_Set problem_
Turn everything in the data from the line containing "This screenshot has height=768, width=1024." down to the line containing "click(74, 41)", both ends included, into a Markdown table. Use the columns Row and Line, with a row number and the line's text, and leave out blank lines.
::: Dataset excerpts
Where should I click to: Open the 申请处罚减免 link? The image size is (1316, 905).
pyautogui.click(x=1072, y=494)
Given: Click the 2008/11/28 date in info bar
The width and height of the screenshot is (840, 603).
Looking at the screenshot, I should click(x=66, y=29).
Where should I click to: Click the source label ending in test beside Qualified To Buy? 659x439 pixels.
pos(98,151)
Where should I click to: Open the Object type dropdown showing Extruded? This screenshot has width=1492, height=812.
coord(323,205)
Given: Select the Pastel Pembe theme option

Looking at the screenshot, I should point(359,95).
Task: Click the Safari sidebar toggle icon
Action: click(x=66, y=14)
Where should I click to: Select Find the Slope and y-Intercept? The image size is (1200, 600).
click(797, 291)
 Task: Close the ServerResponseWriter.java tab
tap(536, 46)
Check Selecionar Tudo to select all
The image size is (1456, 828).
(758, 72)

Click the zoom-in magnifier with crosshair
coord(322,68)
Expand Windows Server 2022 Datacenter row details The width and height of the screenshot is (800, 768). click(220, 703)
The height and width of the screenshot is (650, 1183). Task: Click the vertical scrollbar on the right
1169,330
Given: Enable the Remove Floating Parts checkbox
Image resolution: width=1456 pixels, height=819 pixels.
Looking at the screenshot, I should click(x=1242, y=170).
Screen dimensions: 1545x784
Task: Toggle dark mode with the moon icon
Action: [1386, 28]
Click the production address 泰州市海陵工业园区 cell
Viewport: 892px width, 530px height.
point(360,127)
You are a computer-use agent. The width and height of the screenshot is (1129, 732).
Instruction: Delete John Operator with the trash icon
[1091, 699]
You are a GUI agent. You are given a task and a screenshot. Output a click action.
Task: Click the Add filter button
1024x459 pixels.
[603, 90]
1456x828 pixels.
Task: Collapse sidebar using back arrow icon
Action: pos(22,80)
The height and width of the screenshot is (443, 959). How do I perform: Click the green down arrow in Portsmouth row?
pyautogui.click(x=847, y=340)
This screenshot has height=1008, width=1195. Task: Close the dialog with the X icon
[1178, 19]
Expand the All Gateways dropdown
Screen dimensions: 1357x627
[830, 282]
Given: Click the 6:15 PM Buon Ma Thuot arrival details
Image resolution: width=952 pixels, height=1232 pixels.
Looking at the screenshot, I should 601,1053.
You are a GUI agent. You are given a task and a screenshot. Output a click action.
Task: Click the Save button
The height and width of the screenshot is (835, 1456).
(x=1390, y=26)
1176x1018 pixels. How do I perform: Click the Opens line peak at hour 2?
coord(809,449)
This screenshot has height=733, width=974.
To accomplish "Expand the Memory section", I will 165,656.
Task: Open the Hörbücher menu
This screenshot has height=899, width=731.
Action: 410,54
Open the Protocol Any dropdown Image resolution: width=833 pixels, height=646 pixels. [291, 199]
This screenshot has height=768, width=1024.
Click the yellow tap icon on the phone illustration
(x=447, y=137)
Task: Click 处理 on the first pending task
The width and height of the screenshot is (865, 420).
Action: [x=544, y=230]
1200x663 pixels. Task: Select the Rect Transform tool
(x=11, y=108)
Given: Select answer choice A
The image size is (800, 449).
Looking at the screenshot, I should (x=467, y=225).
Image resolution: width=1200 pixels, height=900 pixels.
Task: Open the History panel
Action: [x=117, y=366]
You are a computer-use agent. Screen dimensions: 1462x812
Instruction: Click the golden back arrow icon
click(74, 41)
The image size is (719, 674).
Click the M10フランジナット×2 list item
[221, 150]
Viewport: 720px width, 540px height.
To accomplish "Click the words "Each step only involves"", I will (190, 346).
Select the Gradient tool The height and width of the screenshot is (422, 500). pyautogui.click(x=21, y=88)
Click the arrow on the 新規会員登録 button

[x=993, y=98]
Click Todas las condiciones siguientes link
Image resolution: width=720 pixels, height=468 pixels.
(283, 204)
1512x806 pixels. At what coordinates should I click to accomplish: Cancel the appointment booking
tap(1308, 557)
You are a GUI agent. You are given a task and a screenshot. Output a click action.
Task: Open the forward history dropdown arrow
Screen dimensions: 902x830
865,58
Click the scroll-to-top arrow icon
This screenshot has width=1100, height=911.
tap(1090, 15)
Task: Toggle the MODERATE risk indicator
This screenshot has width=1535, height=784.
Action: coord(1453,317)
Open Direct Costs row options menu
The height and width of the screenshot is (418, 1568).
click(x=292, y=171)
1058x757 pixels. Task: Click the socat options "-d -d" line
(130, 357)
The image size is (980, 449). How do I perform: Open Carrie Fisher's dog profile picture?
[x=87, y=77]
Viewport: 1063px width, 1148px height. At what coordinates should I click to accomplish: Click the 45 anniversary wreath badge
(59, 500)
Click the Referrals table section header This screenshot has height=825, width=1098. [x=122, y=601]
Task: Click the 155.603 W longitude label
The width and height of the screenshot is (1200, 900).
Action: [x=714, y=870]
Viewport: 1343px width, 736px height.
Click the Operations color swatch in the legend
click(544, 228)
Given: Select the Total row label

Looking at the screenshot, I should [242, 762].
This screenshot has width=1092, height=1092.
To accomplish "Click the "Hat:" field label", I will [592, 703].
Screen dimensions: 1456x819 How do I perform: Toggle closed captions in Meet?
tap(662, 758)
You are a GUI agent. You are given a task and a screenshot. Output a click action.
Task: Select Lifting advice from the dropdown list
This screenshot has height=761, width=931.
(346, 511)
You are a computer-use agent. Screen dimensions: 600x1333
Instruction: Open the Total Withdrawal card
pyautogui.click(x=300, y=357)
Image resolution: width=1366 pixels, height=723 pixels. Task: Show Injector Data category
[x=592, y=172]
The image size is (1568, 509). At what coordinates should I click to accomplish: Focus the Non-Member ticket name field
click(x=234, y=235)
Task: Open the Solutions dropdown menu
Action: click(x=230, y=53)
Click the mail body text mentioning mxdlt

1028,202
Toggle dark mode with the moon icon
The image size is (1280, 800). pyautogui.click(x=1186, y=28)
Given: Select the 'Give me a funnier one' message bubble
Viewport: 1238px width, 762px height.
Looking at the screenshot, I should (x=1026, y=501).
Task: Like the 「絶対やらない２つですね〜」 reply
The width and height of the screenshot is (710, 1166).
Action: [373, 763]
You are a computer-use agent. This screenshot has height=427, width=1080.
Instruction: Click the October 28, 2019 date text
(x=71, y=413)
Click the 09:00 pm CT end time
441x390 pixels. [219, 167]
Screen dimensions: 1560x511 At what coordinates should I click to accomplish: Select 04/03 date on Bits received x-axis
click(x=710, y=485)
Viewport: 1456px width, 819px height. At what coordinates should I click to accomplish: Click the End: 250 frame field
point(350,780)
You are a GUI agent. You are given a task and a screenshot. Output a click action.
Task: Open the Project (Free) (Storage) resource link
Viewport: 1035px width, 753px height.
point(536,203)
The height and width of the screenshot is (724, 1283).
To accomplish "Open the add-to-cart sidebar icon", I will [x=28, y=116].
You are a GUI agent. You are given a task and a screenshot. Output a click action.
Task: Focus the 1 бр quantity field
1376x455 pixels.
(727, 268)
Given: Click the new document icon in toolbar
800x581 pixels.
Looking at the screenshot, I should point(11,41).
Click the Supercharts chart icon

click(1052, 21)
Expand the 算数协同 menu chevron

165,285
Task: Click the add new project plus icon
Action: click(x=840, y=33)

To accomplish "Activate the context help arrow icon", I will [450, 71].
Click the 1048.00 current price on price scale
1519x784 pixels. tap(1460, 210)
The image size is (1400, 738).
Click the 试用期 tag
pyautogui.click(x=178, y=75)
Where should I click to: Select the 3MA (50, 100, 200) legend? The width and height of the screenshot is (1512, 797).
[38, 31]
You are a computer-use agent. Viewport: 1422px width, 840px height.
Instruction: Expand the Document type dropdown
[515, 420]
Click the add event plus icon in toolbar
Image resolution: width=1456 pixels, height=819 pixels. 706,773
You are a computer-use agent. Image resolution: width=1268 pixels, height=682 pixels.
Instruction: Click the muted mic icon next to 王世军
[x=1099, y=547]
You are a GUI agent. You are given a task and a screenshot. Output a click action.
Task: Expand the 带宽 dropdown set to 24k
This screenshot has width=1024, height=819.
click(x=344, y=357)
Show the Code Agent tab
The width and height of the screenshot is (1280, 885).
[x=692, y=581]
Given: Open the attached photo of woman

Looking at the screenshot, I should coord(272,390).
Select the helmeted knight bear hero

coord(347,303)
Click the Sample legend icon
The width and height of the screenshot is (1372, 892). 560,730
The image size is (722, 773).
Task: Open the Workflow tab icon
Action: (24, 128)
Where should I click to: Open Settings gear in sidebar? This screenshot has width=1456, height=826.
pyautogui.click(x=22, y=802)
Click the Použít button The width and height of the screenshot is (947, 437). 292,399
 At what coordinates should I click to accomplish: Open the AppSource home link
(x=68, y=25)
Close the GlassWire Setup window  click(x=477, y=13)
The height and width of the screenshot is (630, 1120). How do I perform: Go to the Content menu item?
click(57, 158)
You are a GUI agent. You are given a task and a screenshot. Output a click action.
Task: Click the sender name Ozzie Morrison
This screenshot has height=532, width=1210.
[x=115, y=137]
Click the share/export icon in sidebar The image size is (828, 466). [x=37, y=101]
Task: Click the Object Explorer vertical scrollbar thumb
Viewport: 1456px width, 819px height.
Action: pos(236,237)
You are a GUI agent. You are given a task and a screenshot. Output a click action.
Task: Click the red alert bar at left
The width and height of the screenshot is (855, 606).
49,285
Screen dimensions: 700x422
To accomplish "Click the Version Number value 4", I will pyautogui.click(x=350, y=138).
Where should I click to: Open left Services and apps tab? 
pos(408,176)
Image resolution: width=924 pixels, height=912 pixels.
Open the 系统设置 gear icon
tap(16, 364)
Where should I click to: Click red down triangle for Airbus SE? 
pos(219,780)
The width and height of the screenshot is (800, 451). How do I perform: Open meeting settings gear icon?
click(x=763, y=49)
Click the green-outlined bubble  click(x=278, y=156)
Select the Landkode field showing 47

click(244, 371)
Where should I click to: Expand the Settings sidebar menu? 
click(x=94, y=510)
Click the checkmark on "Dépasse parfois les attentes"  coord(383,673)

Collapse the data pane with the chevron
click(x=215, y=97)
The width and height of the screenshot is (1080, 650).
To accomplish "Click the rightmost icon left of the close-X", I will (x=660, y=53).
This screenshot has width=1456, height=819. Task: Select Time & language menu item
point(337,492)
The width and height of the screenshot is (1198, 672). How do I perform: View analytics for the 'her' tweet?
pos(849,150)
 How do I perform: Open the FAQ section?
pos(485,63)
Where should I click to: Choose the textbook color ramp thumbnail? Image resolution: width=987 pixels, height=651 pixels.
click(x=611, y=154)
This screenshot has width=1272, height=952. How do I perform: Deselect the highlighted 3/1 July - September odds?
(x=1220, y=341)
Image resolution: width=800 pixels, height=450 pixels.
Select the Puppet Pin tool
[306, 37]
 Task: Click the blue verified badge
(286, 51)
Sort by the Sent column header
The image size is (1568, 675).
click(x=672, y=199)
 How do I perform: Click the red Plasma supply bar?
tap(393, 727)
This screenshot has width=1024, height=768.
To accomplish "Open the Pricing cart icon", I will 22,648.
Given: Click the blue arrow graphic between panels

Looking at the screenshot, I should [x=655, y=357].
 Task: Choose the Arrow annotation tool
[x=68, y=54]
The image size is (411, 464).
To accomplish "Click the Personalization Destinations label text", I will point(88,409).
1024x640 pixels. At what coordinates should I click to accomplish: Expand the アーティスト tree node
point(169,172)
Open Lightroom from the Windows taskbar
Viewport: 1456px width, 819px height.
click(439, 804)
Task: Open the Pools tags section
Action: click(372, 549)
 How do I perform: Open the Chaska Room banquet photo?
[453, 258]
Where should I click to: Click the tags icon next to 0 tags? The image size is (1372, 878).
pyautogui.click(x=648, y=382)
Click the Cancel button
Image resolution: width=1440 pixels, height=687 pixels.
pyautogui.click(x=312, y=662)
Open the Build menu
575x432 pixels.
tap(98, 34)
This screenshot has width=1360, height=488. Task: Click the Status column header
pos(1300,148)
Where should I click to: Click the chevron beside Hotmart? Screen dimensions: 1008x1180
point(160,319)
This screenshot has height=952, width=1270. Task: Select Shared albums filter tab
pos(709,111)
::::::
_Correct answer_
| Row | Line |
|---|---|
| 1 | This screenshot has height=768, width=1024. |
| 2 | Click the yellow tap icon on the phone illustration |
| 3 | (x=447, y=137) |
| 4 | Task: Click 处理 on the first pending task |
| 5 | The width and height of the screenshot is (865, 420). |
| 6 | Action: [x=544, y=230] |
| 7 | 1200x663 pixels. Task: Select the Rect Transform tool |
| 8 | (x=11, y=108) |
| 9 | Given: Select answer choice A |
| 10 | The image size is (800, 449). |
| 11 | Looking at the screenshot, I should (x=467, y=225). |
| 12 | Image resolution: width=1200 pixels, height=900 pixels. |
| 13 | Task: Open the History panel |
| 14 | Action: [x=117, y=366] |
| 15 | You are a computer-use agent. Screen dimensions: 1462x812 |
| 16 | Instruction: Click the golden back arrow icon |
| 17 | click(74, 41) |